Commit f908737d58 for openssl.org
commit f908737d5823d7f0c3714a819df7b5affb45952d
Author: Jakub Zelenka <jakub.zelenka@openssl.foundation>
Date: Thu Jun 25 12:51:49 2026 +0200
apps: cover x509 DER key/cert input formats
The -keyform, -CAform and -CAkeyform options were not covered.
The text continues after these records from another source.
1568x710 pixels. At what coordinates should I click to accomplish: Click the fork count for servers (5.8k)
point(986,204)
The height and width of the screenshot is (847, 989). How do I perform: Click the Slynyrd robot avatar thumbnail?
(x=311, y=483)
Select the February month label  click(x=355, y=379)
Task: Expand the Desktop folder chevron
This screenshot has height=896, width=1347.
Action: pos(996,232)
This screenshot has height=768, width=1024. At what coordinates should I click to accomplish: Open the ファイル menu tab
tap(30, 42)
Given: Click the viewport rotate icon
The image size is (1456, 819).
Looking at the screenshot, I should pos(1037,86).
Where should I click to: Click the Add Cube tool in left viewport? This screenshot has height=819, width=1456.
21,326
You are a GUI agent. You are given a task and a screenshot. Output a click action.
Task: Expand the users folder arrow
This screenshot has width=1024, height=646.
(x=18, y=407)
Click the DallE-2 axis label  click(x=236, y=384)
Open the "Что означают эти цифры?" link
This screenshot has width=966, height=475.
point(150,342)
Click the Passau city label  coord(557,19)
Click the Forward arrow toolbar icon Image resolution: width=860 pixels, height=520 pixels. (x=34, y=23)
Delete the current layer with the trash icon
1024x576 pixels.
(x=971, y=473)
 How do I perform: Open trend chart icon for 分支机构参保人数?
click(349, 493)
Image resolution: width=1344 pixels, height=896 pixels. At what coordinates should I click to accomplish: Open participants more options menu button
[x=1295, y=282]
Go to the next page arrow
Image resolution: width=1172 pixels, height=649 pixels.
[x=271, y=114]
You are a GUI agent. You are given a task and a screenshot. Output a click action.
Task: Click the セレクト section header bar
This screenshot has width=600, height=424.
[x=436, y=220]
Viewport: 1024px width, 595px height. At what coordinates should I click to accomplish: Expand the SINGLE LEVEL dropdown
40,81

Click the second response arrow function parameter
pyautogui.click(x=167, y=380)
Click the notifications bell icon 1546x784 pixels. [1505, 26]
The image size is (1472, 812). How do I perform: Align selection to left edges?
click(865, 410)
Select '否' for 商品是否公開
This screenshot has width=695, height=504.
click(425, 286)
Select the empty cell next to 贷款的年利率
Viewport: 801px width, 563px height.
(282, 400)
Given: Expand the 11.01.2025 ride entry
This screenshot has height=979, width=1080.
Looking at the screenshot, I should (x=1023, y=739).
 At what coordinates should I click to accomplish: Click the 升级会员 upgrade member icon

Add a
test that self-signs a CSR with a DER-encoded key and signs a CSR with
a DER-encoded CA cert and CA key.
Assisted-by: Claude:claude-opus-4-8
Reviewed-by: Matt Caswell <matt@openssl.foundation>
Reviewed-by: Daniel Kubec <kubec@openssl.foundation>
MergeDate: Fri Jul 3 19:40:27 2026
(Merged from https://github.com/openssl/openssl/pull/31733)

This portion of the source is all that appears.